_TRY IT_.
Every record below should be transcribed exactly. Omit the images.

_RECORDED INFORMATION_.
_ _ _
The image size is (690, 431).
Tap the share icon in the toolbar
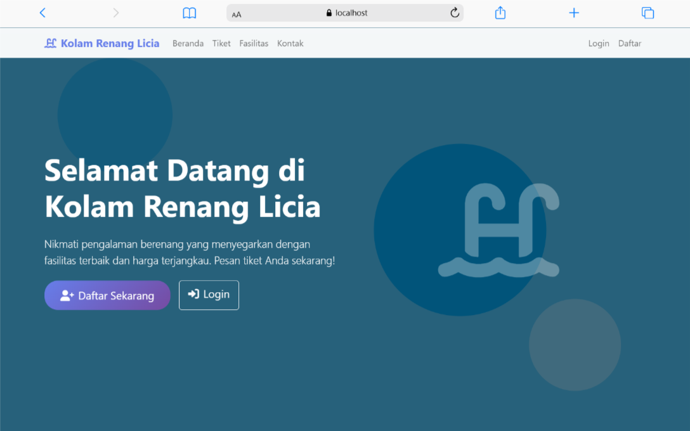[x=500, y=13]
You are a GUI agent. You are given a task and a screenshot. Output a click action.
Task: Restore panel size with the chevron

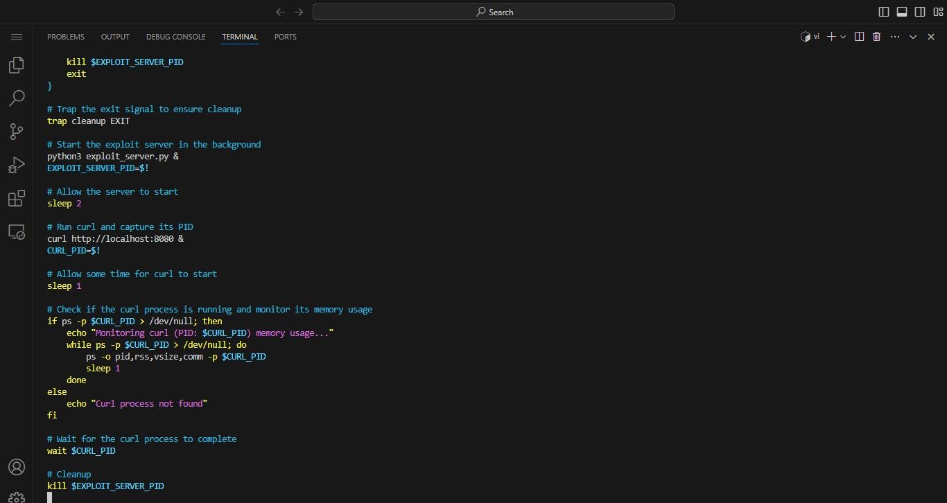point(913,37)
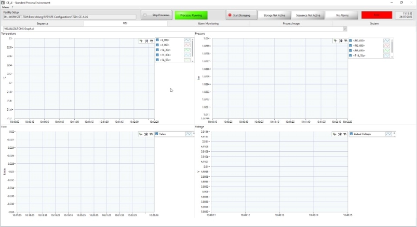Select the zoom tool on the Pressure graph

click(x=340, y=40)
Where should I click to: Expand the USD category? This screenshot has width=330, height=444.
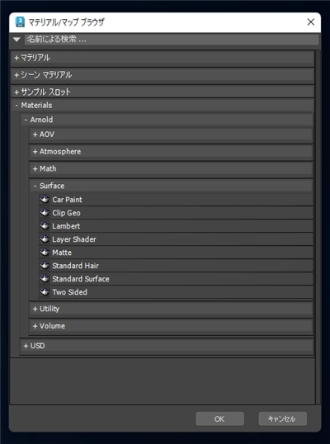point(167,346)
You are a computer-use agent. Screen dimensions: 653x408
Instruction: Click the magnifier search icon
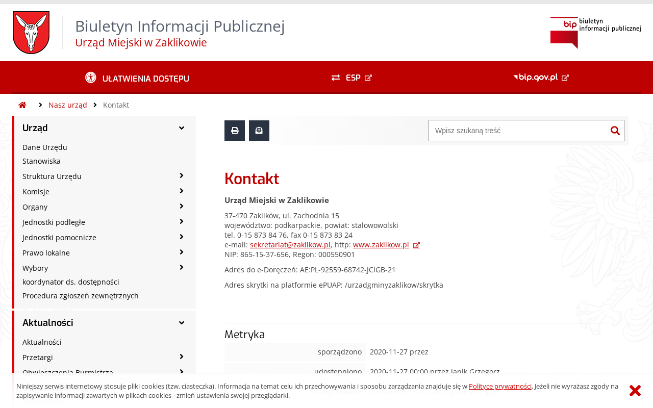pos(615,131)
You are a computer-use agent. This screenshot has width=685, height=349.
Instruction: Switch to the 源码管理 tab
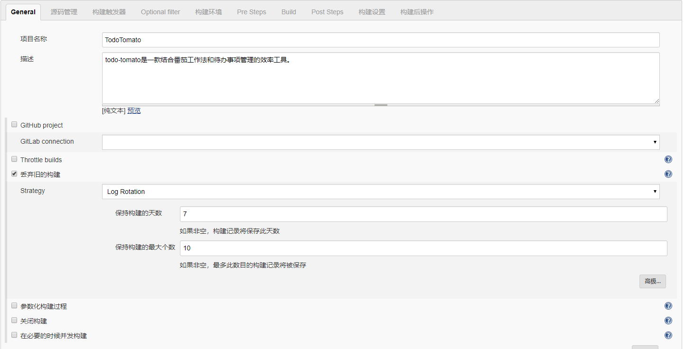point(64,12)
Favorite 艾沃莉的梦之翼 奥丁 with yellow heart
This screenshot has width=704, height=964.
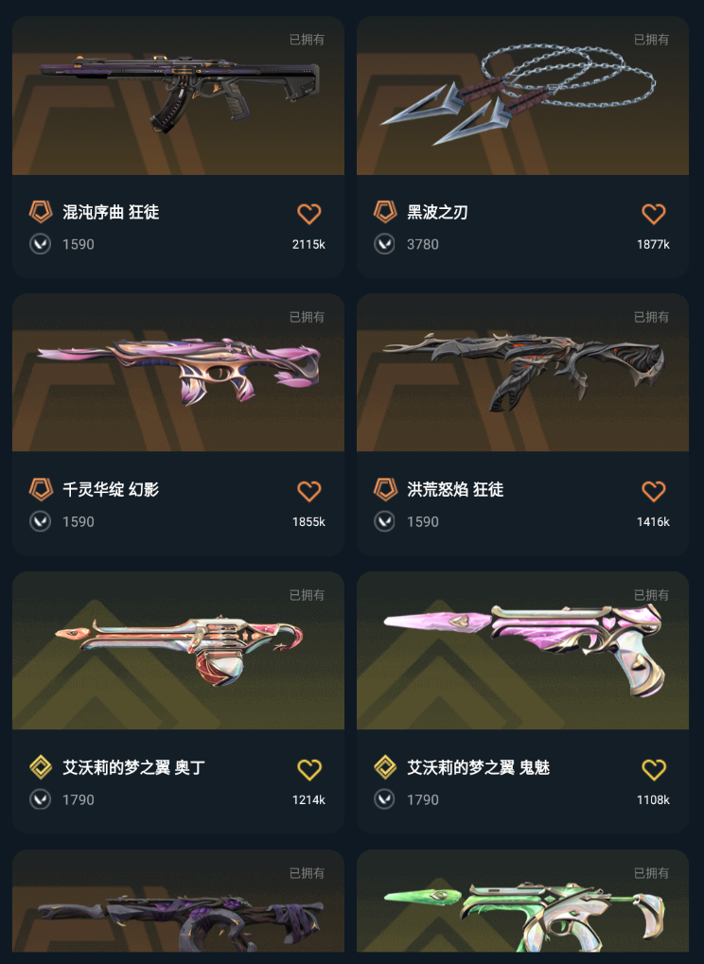[x=308, y=770]
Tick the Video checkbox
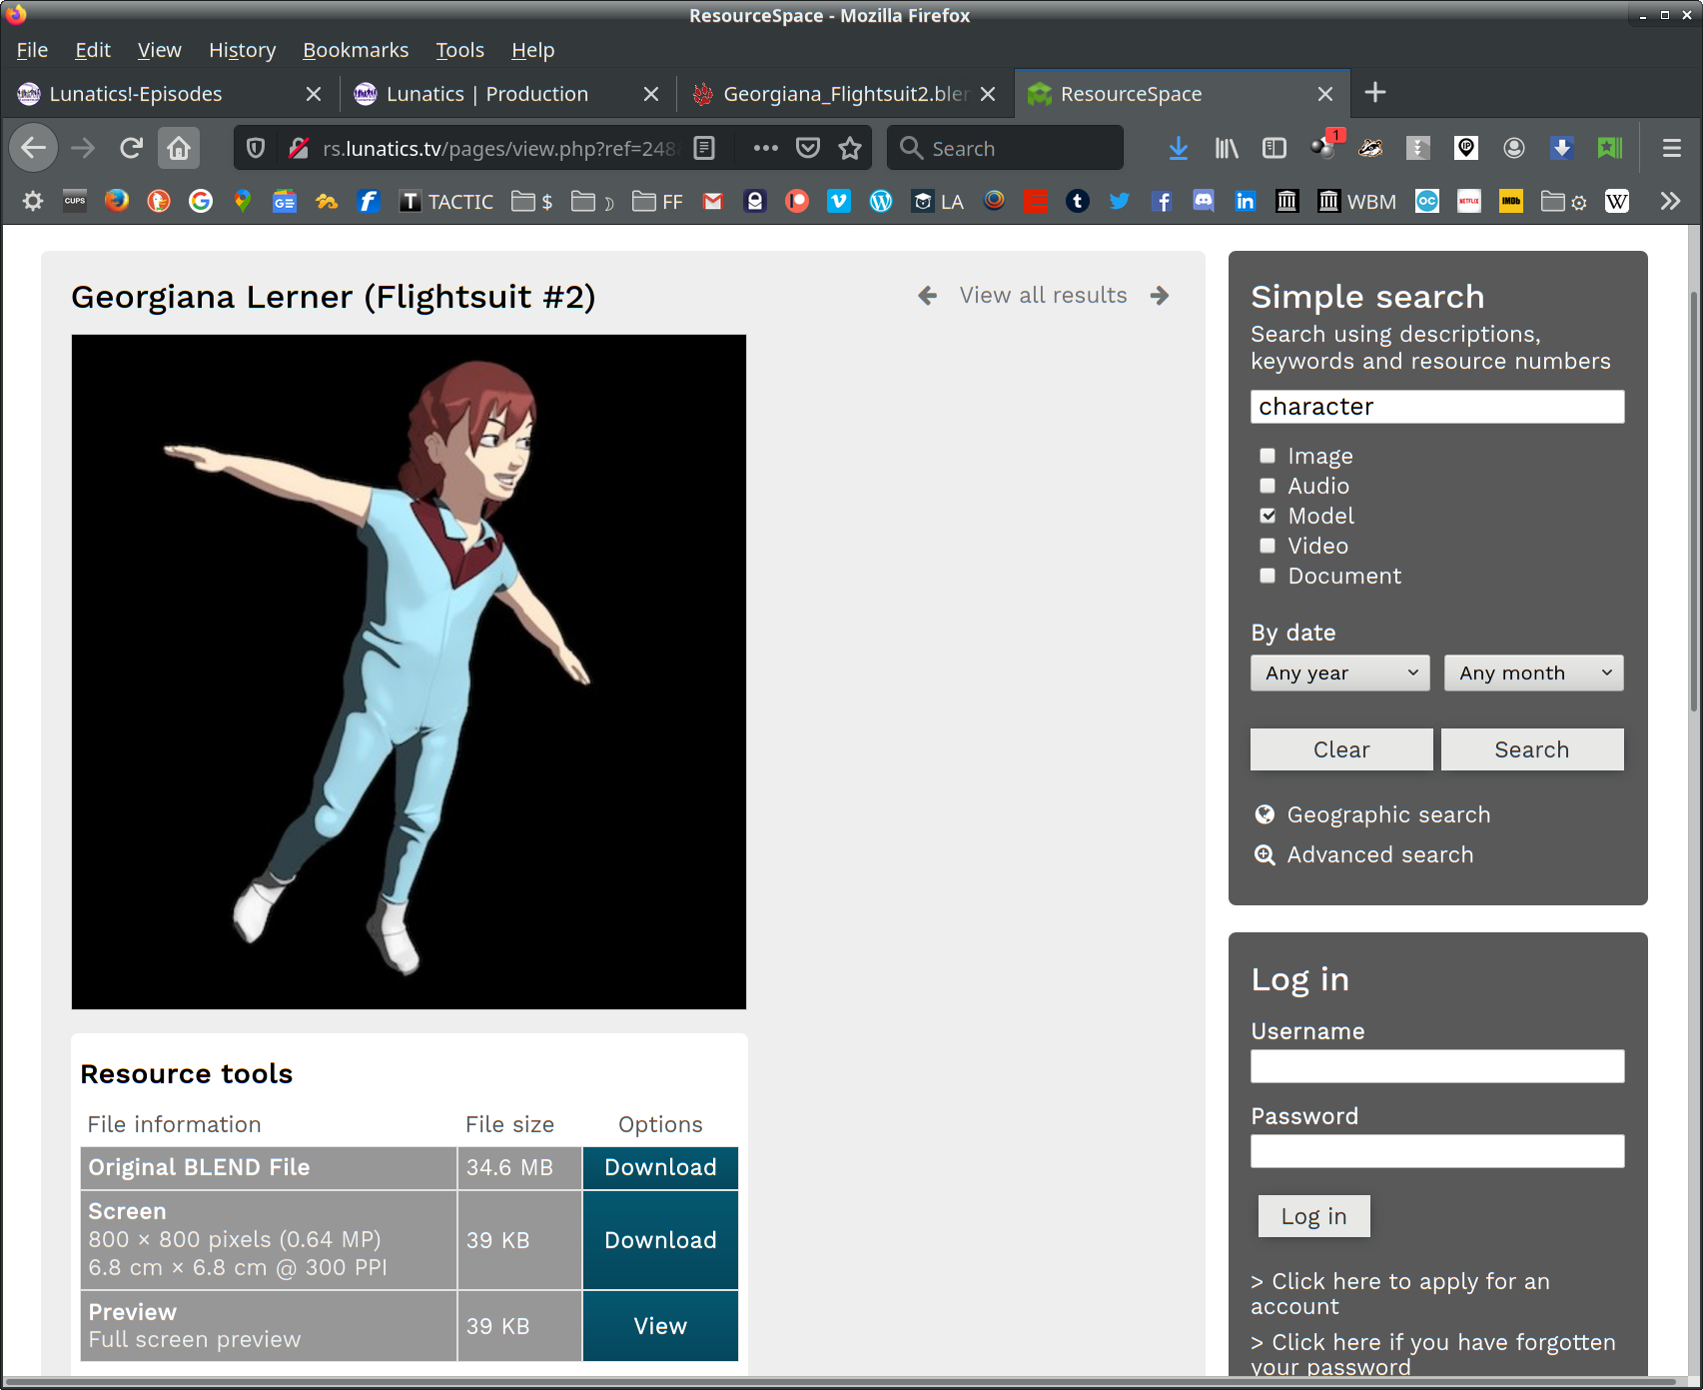 [1268, 546]
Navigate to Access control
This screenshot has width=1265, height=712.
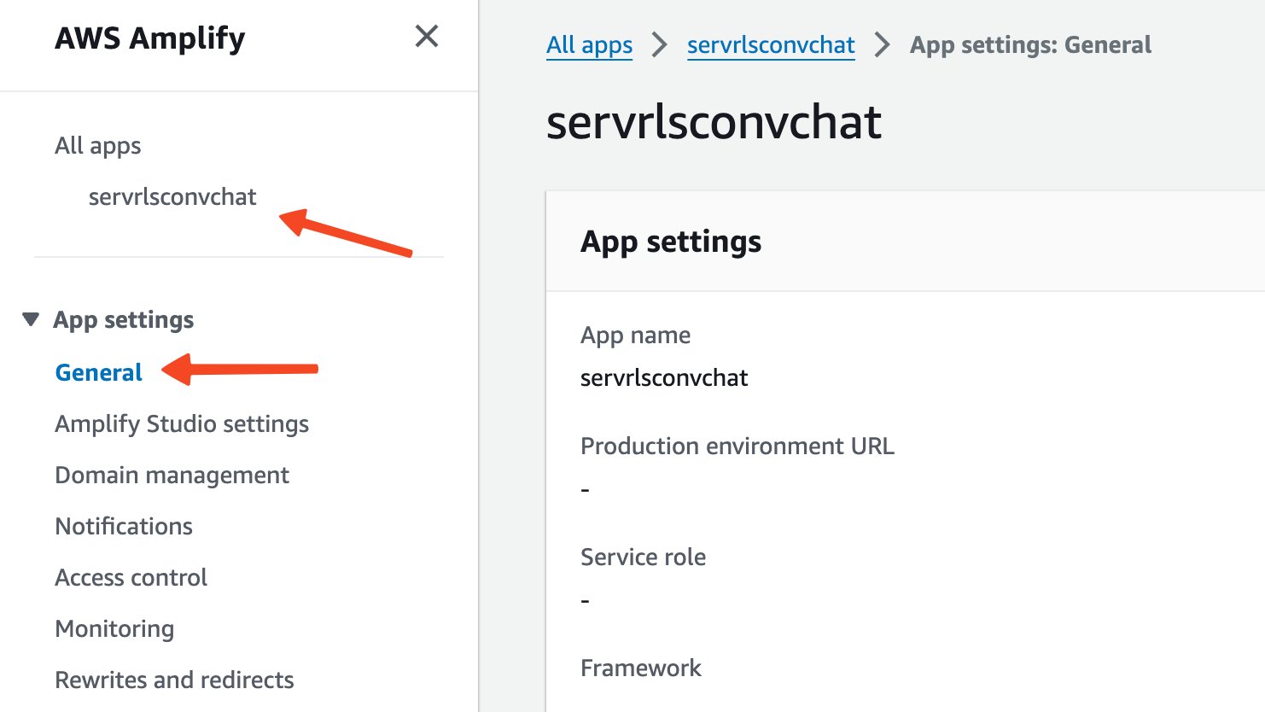click(131, 578)
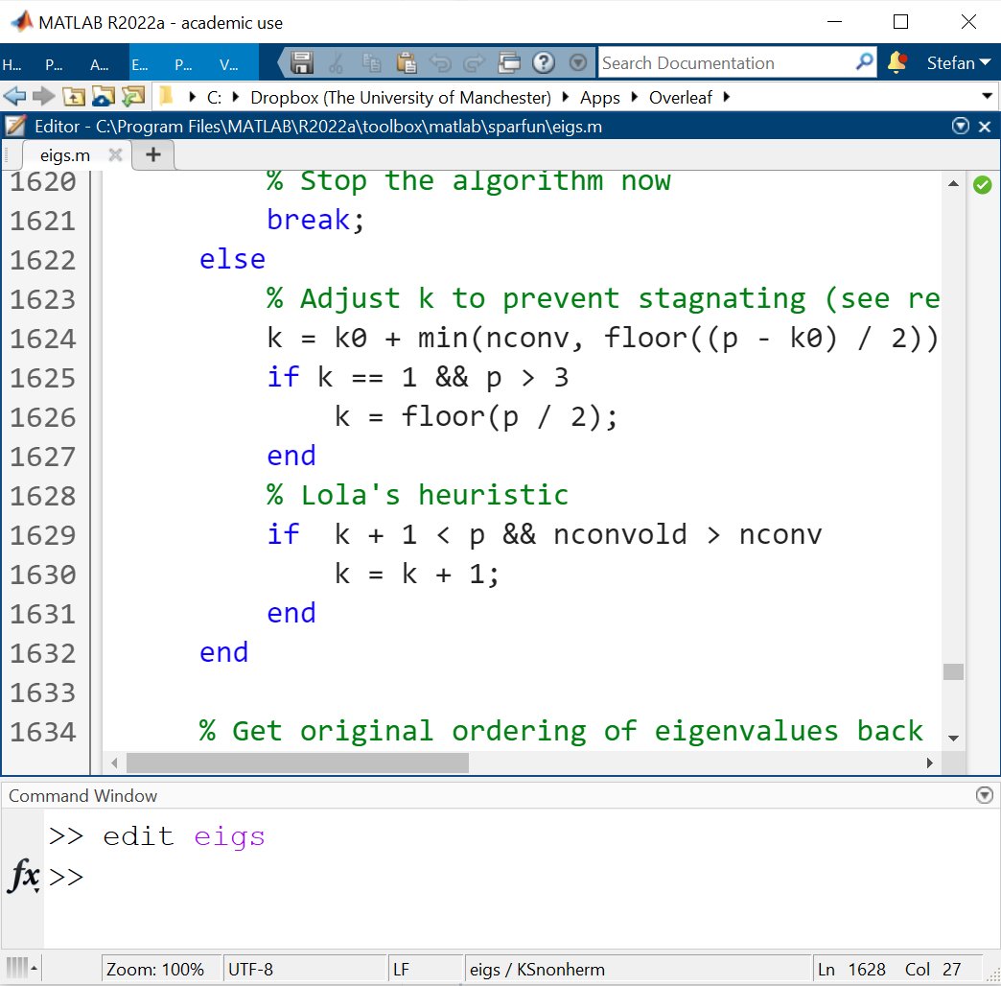
Task: Click the Undo icon
Action: click(x=443, y=62)
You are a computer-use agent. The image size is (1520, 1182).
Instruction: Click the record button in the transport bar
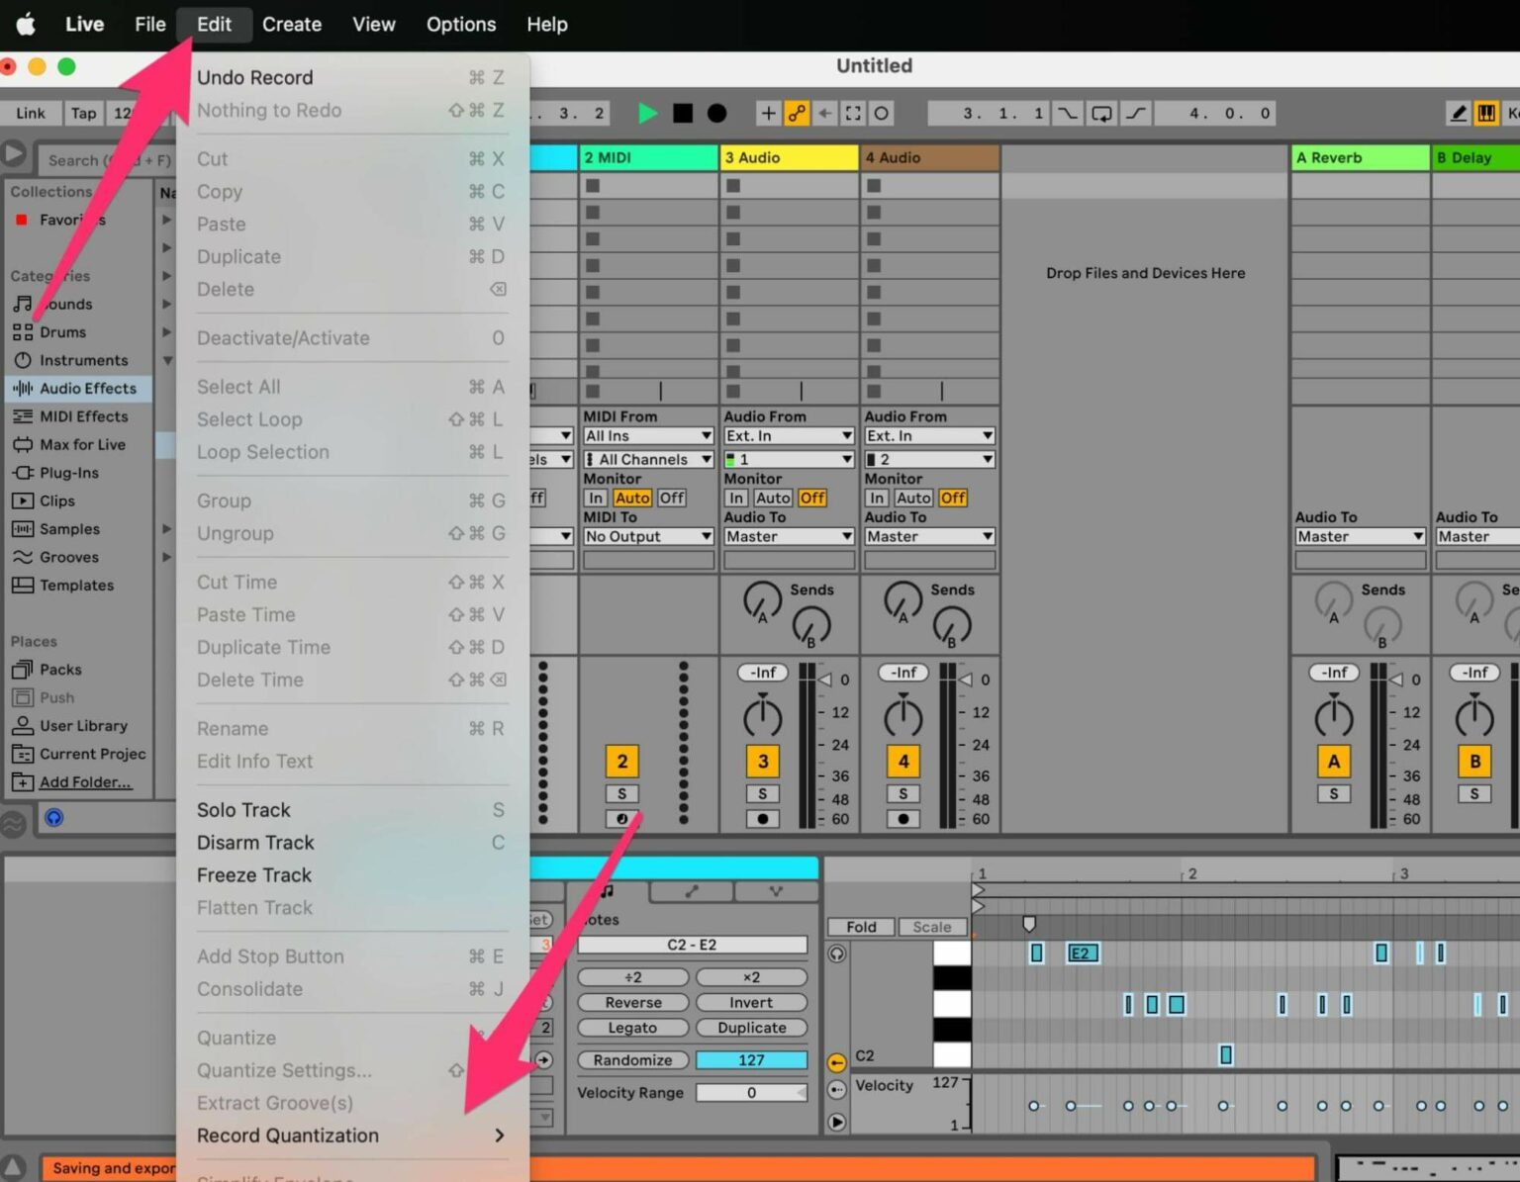click(x=716, y=113)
_ _ _
_TASK RESULT_.
The image size is (690, 431).
Tap the share icon in the toolbar
[x=500, y=13]
You are a GUI agent. You are given a task and a screenshot. Output a click action.
Task: Restore panel size with the chevron

point(913,37)
Select the zoom tool on the Pressure graph

click(x=340, y=40)
Where should I click to: Expand the USD category? This screenshot has width=330, height=444.
point(167,346)
You are a computer-use agent. Screen dimensions: 653x408
Instruction: Click the magnifier search icon
pos(615,131)
You are a computer-use agent. This screenshot has width=685, height=349.
Instruction: Switch to the 源码管理 tab
point(64,12)
Favorite 艾沃莉的梦之翼 奥丁 with yellow heart
This screenshot has width=704, height=964.
[x=308, y=770]
Tick the Video checkbox
 [1268, 546]
Navigate to Access control
This screenshot has width=1265, height=712.
click(131, 578)
Task: Click the Undo icon
Action: click(x=443, y=62)
You are a computer-use agent. The image size is (1520, 1182).
Instruction: Click the record button in the transport bar
click(x=716, y=113)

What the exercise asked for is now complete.